Young’s distinctive career fighting dacoity finds mention in British bureaucrat Sir Percivel Griffiths’ book To Guard My People: The History of the Indian Police. He describes an incident from 1919 – “the most spectacular in his [Young’s] service” – when the police officer had set off for a village where an armed gang was planning a dacoity the following night.

“Young and his party arrived just in time,” wrote Griffiths. “He rushed into the courtyard of the house, where the dacoits had already arrived, and was charged by a dacoit armed with a spear. Young promptly shot him down and for this and other similar episodes he was awarded a Bar to the King’s Police Medal.”

Young’s hunt for Sultana in Kumaon coincided with the time a hunter of man-eating leopards and tigers was walking through the forests of the region. Hunter-conservationist Jim Corbett, in My India, writes of his encounter with Young and the hunt for Sultana.

Hunter Jim Corbett. Credit: in public domain, via Wikimedia Commons.

The dacoit from a ‘criminal’ tribe

Sultana belonged to the Bhantu tribe. According to Bhantu lore, the tribe had arrived in Katehar – as Uttar Pradesh’s northwestern Rohilkhand region was called – after the downfall of Rajput king Maharana Pratap following his defeat at Haldighati in 1576.

But the British criminalised the Bhantus under the racist and draconian Criminal Tribes Act III of 1911 that ascribed criminal behaviour as hereditary – essentially, this meant that all those born into the tribes were considered criminals. This was based on the British administration’s observation of “criminal” tendencies among members of the tribe.

Corbett’s account mentioned that though the tribe had been allotted land for agriculture along the Jumna River in Meerut district, there had been little change in their behaviour. According to Corbett’s account, a government official blamed this on the norms of the community which dictated that women could only marry “successful criminals”.

A group of the Bhantu, unfortunate enough to have run into the British in the region, had been locked up in the then-vacant Rohilla Fortress of Patthargarh at Najibabad in Uttar Pradesh. Many of the so-called criminal tribes, like the Bhantus, were thus confined and contained in these settlements in an effort to wean them away from their traditional ways. British missionaries also played a crucial role in confining and restricting the movements of the Bhantus. These settlements later became known as Salvation Army settlements.

Sultana, at some point, managed to scale the mud walls of the crumbling fort and escape to the nearby jungles stretching between the Shivaliks and Terai: a vast tract of forested area known as the Bhabar that ran along the foothills of the Himalayas. The Bhabar was also Jim Corbett’s backyard. He had traversed these areas on foot extensively during the course of his hunting.

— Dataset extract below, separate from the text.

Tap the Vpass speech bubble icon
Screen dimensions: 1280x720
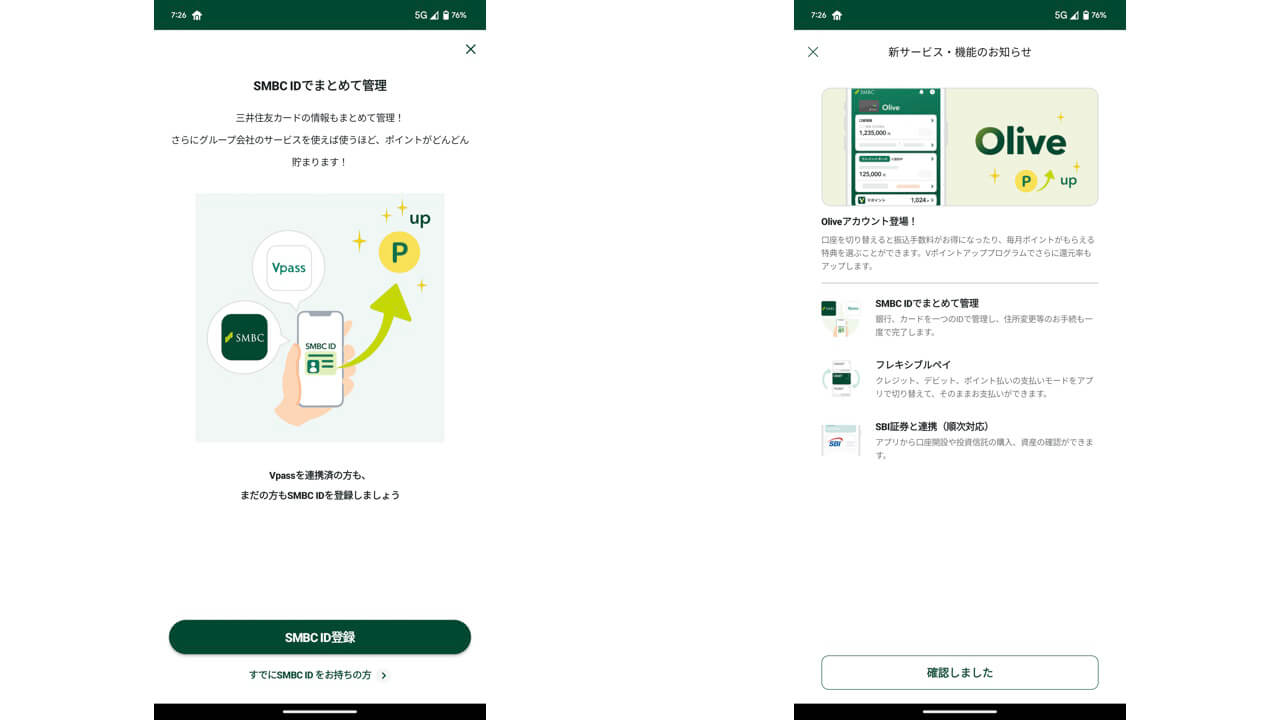(289, 267)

The Terai, or Terayini, soaks water running down the Himalayas to form a swampy region. Sultana found a perfect hideout in the region. He was practically invincible between 1919 and 1923 as he established his hideout in the area, gathered a formidable band of dacoits and pulled off several robberies.

The introduction of the railways played a pivotal role in increasing the range of such dacoits. The victims were usually wealthy people who ruled the rural and suburban plains, and Sultana a Robin Hood archetype of social bandit. As Corbett, writes of Sultana, “It was said of him that, throughout his career as a dacoit, he never robbed a pice from a poor man, never refused an appeal for charity, and paid twice the price asked for all he purchased from small shopkeepers.”

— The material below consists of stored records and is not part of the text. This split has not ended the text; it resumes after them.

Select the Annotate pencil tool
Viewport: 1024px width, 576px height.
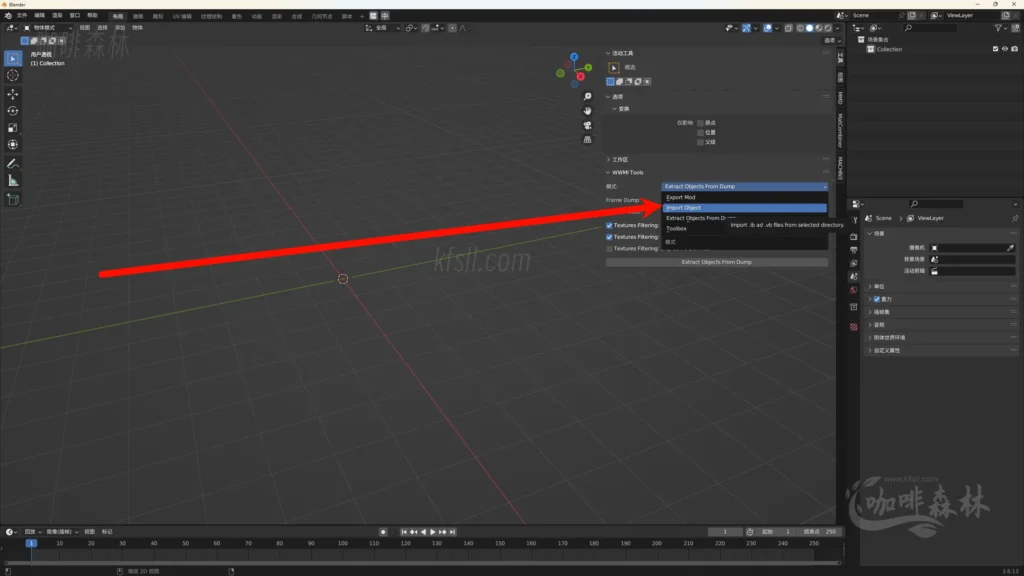13,163
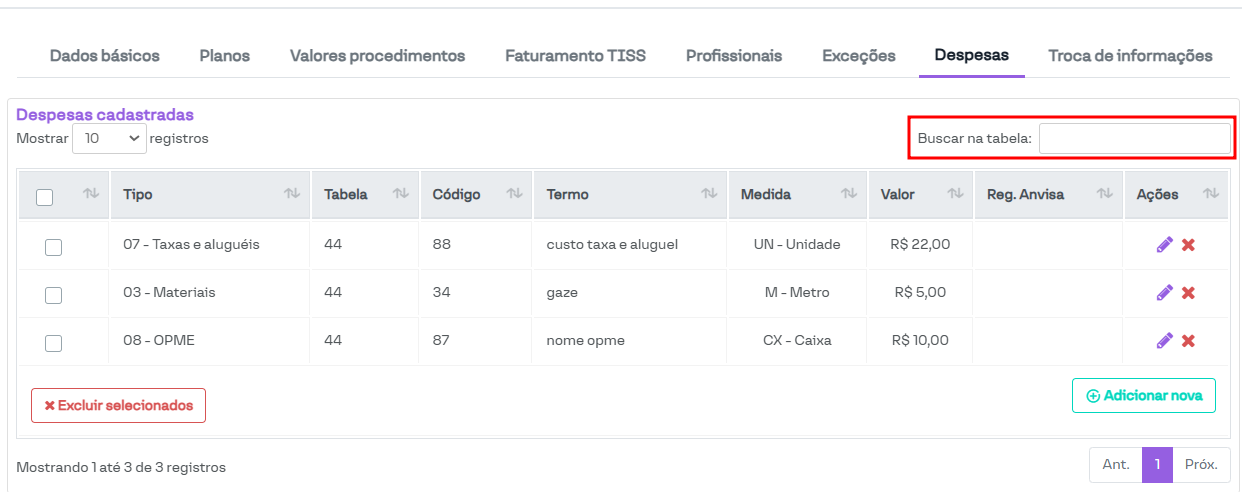Open the Valores procedimentos tab
This screenshot has height=492, width=1242.
(x=377, y=56)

Patthargarh Fort. Credit: Roshan Abbas.

Manhunt by night

But by 1923, the British administration had decided that it was time to quash this unruly brigandry. A Special Dacoity Police Force of 300 personnel was put together. Young was a part of it, along with Commissioner of Kumaon Percy Wyndham and Corbett too.

The Special Dacoity Police Force was trained in the ways of the jungle of operating in secrecy and the dark, but as a Kumaoni proverb in those parts says, “Sooraj sarkari deota ujalli” – the government rules by day, but the night belongs to the gods.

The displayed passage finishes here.